Yes you send a message to the API containing the context you are interested in along with questions about that context the LLM can answer. The parlance commonly used refers to that message as a prompt. I don't know if you're delusional or just completely clueless about how LLM's work.

humansareok1 · on Feb 23, 2024

Honestly just a skill issue on your part. RAG and one shot learning can get you incredibly far and if you can't figure it out you're ngmi. And no one is using ChatGPT for this lol.

PH95VuimJjqBqy · on Feb 24, 2024

oh snap, mr hot-shit has the skillzors.

humansareok1 · on Feb 27, 2024

Wait do you not realize what a prompt or a context window is? You literally think GPT just does things on it's own?

You understand that If I want to extract the Date a letter was sent, who the recipient was, what amount is due on an invoice, etc that I have to send a specific prompt asking that to GPT with the PDF in the context? Do you just literally not know how this works?

NewJazz · on Feb 23, 2024

Yeah I'd love to see the results... If anything if there is a multimillion dollar benefit on the table one might argue that companies should publish this data in a more useful format. But no, let's bandaid over outdated practices like PDF-only data and burn GPU cycles to do it, with 92% accurate results.

fnordpiglet · on Feb 23, 2024

A lot of things don’t require 100% accuracy, and raging against the worlds outdated practices doesn’t solve problems faced in the immediate present - and after spending 30 years of my career rating at those practices to absolutely no meaningful effect, a more effective bandaid that has a semantic understanding of the content is probably as good as you get. And GPU cycles are meant to be wasted.
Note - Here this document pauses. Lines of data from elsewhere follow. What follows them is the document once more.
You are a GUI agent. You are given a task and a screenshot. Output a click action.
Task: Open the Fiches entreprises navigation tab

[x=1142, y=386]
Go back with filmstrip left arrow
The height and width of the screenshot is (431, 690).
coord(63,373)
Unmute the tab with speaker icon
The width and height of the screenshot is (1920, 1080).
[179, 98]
humansareok1 · on Feb 23, 2024

If it replaces hundreds or thousands of man-hours of expensive labor then yes lets do it.

joquarky · on Feb 23, 2024

"Should" is just a curse word.

Be the change.

NewJazz · on Feb 23, 2024

Lol I just don't read those PDFs. They are probably generated by shoddy automated tooling anyway. Garbage in, garbage out.

fnordpiglet · on Feb 23, 2024

A lot of garbage encodings encode valuable information and resilient systems follow postels law, even if you personally do not.

joquarky · on Feb 23, 2024

This sort of bespoke automation ~~is~~ was expensive.